N’y aurait-il pas, outre les attraits de la nouveauté, la crainte des milieux où naissent les modes, d’une trop importante inhibition de la fatalité suite à une désespérance dont la société d’aujourd’hui n’a que faire dans ses projets productifs ?
Parce qu’à tout prendre, notre modernité compte davantage d’interprètes pleurnichardes, d’insanes paroliers et de minables orchestrations pour mépriser le passé.

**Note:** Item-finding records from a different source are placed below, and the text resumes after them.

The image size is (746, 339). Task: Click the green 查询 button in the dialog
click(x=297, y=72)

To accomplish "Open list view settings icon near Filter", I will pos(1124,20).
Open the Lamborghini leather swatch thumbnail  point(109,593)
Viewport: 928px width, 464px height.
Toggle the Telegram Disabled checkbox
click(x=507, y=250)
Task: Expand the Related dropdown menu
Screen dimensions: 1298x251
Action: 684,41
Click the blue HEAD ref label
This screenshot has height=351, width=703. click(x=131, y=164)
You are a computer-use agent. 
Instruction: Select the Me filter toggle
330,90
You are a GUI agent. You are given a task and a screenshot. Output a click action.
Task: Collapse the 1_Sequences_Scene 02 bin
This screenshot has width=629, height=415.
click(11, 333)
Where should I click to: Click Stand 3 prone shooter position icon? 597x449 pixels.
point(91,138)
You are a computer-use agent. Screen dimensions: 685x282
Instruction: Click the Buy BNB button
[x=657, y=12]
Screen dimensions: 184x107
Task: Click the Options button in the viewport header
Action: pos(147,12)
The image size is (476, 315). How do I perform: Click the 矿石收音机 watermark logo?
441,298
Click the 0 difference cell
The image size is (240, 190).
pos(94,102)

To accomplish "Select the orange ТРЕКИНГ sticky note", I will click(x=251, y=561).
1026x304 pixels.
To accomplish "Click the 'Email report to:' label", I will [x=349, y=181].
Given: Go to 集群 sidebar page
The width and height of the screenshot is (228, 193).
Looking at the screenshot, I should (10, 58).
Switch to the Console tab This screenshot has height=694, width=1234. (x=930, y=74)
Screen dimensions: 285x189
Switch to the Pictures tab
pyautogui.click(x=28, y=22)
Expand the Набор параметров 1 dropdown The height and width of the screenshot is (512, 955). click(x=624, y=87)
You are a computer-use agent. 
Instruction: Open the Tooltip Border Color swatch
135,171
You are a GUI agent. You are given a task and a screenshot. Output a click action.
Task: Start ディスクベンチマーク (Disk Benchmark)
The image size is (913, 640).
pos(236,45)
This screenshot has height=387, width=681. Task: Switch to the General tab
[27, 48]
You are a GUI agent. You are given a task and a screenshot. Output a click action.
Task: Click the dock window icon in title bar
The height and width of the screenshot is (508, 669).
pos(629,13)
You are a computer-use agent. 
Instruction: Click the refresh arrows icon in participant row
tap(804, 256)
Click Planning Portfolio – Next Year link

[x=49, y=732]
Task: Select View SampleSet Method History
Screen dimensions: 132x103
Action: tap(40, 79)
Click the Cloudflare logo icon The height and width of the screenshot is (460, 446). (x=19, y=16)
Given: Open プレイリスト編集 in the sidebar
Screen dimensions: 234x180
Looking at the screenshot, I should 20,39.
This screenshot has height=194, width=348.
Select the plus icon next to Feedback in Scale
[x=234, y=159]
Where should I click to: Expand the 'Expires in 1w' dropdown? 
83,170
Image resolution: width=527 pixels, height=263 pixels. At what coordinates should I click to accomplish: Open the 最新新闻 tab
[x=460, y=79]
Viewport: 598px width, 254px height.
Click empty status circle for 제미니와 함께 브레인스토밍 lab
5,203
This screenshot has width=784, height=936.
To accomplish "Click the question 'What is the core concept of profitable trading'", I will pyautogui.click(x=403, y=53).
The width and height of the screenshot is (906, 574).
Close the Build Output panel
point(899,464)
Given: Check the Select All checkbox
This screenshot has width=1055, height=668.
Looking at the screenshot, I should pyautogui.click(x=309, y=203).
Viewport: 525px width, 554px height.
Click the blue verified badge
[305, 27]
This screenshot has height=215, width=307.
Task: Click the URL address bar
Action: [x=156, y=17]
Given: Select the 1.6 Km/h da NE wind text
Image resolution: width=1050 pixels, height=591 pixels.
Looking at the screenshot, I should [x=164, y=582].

Culture de l’oubli, du vertige du temps qui passe, les chansons élaborées à partir de plaintes "primitives", évoquent, mine de rien, un "pathétique insoutenable du quotidien", qui ne fait pas du travailleur « le héros joyeux » et fier d’avoir trouvé un emploi, tout dévoué à son patron au grand cœur.
Entre l'oeuvre chantée et le monde social il n’y avait parfois que le temps d’une soirée à la Mutualité ou l’accompagnement des grévistes à la porte des usines. Il suffisait de changer quelques mots, pour faire une arme d’une chanson.
La chanson réaliste a exploré la question des rapports entre art, politique et société par ses deux tendances contradictoires, le naturalisme et l'expressionnisme. Dans la chanson de l'entre-deux guerre, c'est cette seconde tendance qui dominera. Les interprètes au féminin sont les grandes prêtresses d'un tragique suscitant des espoirs et partant à la conquête de nouvelles utopies. On y sent les conquêtes ouvrières de 36 et la semaine de congés payés.
Cette sensibilité reconnue de la chanson réaliste déjà ancienne et pourtant si différente des romances et des bergeries qui l’ont précédées d’à peine un quart de siècle, crée encore de la surprise et de l’émotion aujourd’hui.
J’en veux pour preuve l’extrême émotion d’une amie à son audition, amie à laquelle je dédie ces quelques lignes.